In 30 years of programming Excel, I never once had the occasion to use it. I have now embraced it to slice my spills. The reference
=$D400# 401:401
will return the 2nd row from the range spilling out of D400.
Pros:
- Totally native reference which gets resolved at the precompilation stage and imposes zero overheads on the actual computation.
- F2 provides perfectly good auditing. Sure, 401:401 is oversized (relative to D400#) but you see the intersection. If you made a reference error, this is now as obvious as with the fixed range. And you can use your mouse to fix it.
- It is reasonably concise. For example, =$D400# 401:401 + $D400# 403:403 is a fairly succinct way to sum the 2nd and 4th row of the spill in D400.

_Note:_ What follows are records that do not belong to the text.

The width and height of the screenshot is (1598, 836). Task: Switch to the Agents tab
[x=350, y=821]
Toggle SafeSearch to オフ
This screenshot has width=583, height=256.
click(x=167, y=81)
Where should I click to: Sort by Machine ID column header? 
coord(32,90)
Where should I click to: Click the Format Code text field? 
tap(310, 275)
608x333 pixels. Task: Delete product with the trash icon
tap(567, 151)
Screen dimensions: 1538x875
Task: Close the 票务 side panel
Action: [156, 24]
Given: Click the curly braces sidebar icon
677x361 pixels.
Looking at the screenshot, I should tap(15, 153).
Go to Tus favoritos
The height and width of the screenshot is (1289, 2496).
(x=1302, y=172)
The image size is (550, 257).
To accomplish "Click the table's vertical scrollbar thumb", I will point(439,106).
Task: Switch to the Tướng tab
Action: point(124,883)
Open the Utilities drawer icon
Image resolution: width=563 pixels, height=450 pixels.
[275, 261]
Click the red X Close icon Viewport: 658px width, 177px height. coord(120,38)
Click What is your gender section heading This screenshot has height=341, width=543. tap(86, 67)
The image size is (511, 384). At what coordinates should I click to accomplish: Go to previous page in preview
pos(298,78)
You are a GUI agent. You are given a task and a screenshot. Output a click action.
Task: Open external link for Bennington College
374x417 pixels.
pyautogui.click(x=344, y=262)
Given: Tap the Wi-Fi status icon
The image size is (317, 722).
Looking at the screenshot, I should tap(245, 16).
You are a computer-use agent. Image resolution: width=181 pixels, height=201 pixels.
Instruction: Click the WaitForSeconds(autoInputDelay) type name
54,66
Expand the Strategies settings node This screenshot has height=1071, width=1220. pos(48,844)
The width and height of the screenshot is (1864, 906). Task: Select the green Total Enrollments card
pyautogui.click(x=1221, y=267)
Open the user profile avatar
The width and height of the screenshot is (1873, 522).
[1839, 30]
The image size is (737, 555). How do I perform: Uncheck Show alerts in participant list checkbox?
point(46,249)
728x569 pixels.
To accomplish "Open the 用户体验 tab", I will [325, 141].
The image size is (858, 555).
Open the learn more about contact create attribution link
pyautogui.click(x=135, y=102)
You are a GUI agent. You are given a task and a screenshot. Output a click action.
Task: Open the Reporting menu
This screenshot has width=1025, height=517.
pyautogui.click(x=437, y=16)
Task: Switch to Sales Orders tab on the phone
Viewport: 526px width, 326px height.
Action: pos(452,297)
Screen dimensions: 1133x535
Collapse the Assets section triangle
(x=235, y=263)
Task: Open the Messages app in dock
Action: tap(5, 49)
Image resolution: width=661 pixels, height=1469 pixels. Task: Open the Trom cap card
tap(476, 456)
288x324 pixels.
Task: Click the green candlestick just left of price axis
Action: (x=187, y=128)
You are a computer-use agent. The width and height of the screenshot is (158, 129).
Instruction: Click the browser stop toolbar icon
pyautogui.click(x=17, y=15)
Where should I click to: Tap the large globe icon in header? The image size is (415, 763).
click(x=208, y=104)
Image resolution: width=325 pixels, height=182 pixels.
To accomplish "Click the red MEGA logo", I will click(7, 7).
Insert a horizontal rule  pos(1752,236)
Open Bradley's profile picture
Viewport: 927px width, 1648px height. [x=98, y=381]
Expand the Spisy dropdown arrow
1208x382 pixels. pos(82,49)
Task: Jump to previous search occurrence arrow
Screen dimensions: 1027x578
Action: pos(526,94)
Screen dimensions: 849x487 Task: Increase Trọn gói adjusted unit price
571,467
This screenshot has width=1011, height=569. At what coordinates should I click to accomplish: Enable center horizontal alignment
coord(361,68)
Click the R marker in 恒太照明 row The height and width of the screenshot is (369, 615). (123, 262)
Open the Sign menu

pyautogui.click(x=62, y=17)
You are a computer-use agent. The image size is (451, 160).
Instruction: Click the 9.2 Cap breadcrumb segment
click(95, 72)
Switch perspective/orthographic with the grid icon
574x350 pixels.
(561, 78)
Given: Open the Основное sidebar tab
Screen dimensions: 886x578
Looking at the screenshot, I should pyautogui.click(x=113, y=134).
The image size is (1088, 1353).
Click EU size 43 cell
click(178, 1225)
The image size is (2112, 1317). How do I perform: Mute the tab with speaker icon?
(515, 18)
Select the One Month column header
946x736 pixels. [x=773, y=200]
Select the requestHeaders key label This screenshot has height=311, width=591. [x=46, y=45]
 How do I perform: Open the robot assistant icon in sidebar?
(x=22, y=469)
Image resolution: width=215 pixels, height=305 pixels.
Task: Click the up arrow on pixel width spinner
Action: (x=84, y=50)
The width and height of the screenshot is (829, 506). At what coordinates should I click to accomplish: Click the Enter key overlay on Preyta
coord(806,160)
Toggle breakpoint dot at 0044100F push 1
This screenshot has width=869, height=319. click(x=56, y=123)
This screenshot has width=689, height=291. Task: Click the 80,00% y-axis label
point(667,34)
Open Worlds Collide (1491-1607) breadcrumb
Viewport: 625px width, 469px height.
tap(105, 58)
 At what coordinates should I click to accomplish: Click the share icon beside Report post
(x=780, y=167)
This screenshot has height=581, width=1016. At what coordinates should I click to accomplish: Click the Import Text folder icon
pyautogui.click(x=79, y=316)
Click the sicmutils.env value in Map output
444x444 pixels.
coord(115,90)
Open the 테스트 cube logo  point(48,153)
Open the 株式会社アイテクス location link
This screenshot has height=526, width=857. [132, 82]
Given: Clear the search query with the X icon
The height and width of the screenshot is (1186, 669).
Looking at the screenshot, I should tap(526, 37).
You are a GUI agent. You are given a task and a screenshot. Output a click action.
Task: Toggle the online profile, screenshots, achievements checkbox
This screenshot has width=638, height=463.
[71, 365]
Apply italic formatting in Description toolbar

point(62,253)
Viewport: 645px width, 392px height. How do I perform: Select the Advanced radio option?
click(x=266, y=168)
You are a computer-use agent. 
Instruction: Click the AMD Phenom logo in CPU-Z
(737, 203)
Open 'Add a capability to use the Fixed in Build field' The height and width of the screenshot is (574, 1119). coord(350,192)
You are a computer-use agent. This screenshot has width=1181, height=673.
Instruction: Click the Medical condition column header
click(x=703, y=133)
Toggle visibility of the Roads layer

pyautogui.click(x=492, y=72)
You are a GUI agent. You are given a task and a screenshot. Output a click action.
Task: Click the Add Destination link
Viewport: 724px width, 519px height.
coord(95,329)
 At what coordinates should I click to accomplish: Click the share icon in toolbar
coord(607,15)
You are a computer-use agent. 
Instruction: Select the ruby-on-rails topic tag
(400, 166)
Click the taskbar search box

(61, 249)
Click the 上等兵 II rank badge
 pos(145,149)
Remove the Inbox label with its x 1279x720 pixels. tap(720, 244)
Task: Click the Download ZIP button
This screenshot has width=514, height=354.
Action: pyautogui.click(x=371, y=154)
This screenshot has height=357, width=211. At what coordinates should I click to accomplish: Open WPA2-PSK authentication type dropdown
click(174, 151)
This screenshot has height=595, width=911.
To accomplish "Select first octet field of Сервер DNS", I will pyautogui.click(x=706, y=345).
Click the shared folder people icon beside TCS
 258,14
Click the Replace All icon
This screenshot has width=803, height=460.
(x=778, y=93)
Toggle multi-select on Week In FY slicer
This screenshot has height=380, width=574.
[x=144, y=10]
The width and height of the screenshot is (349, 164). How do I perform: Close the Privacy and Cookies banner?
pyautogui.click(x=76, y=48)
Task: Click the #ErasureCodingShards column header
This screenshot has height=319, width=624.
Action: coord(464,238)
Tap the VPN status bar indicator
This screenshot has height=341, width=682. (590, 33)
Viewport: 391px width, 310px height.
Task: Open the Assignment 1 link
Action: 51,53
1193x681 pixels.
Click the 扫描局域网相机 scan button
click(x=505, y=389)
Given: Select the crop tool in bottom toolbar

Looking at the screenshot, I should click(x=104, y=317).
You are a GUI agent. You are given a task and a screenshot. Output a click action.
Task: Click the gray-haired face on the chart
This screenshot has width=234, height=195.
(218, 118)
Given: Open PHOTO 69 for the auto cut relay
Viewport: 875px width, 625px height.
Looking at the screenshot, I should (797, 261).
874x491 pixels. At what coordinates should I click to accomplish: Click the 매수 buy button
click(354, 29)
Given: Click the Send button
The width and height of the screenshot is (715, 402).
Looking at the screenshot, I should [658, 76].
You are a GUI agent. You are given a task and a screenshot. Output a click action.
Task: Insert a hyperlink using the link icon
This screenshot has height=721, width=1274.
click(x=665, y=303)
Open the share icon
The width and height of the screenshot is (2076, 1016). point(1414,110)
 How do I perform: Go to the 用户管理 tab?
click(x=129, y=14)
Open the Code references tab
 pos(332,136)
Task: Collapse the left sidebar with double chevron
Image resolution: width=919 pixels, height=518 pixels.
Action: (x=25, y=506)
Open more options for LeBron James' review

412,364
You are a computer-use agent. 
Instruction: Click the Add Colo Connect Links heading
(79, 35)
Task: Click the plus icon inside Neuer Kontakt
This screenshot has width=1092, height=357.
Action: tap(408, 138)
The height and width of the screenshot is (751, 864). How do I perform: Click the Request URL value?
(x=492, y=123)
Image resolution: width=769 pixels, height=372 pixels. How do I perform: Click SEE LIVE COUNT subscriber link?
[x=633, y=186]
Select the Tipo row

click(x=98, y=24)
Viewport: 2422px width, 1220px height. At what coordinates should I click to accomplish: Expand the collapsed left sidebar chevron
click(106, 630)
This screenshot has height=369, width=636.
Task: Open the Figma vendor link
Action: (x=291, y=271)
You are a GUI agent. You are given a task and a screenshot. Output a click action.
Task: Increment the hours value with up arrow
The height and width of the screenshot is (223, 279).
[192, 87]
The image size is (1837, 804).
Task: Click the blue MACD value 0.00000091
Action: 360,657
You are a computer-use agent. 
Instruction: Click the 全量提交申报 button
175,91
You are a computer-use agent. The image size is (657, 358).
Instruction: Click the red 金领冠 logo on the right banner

- The downstream code will only receive good data (ie does not need to deal with blanks).
- We should never expect any #SPILL! errors.
- It requires no RowLabels.
Cons:
- It may freak out the average reader who hasn't a clue what's going on.
If I managed to sustain your attention until this point, then I shall reward you with a further thought. You may recall bullet #2 from the Pros of the work-around: How can we construct a spill from manual inputs such that it becomes possible to feed a downstream calculation that uses spill notation?
I wrote a VBA macro to perform this procedure in the spill area itself: Write your input data somewhere, say into B100:AZ105. Put a reference to that fixed range into the TLC of your spill area, ie =B100:AZ105. (The data will spill, obviously.) Now press F2 followed by F9, then Enter. You can now delete B100:AZ105 😉
Happy coding.